Pues aunque el relato no está exento de la emoción resultante de una hábil administración de la tensión narrativa, el tono del filme es mesurado y sin estridencias. La sencillez del lenguaje visual, de la puesta en escena y de los movimientos de cámara podría responder a la necesidad de desatender la forma para evidenciar el contenido, de por sí suficientemente excesivo y conmovedor.

La película dura casi dos horas y se aguanta bien, lo cual es indicio de que, al menos, el director y guionista domina el oficio de contar. Ya que de eso se trata: de contar una historia terrible con naturalidad, de mostrar los hechos en su progresión lineal con leves retrospecciones al uso. Un argumento sin complicaciones estructurales ni formales, de una sencillez que roza lo simple, pero muy claro y pedagógico.

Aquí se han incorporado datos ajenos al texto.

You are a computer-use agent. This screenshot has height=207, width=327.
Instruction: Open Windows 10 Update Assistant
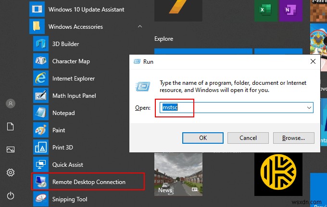(86, 10)
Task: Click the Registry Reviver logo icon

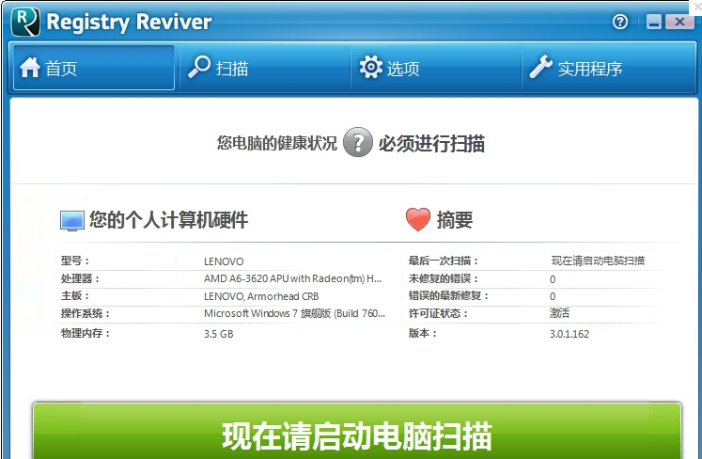Action: coord(25,21)
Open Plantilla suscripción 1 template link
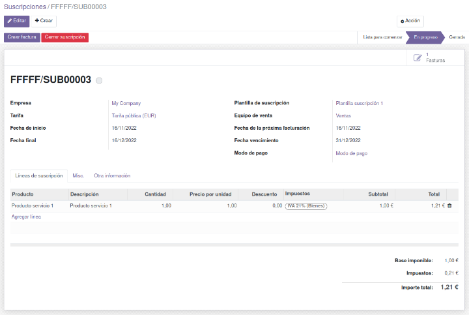Screen dimensions: 469x315 [x=359, y=103]
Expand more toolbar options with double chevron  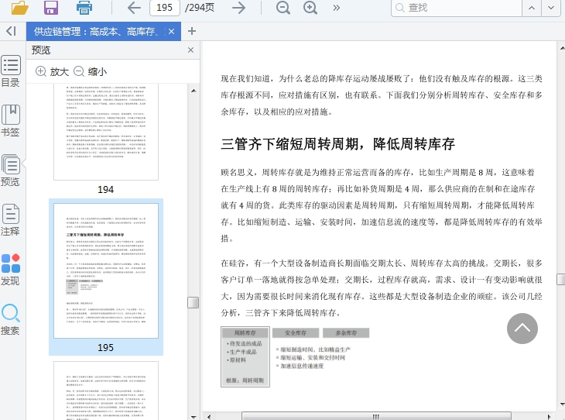[x=336, y=8]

Joel Edgerton, en su inicial carrera como inventor y realizador cinematográfico, ha optado por un relato que se limita a poner sobre la pantalla los acontecimientos  pertenecientes a la memoria de una persona real llamada Garrand Conley.  Esta vez ha optado por una narración dramática, muy distinta de su anterior filme, El regalo (2015), un thriller.

Aquí no se tratan temas universales, no se investiga, no se indaga en los conflictos, no se penetra en el interior de los personajes. El relato se queda en la superficie de los hechos. Quizá, por eso no sea una gran película, pero es una película necesaria.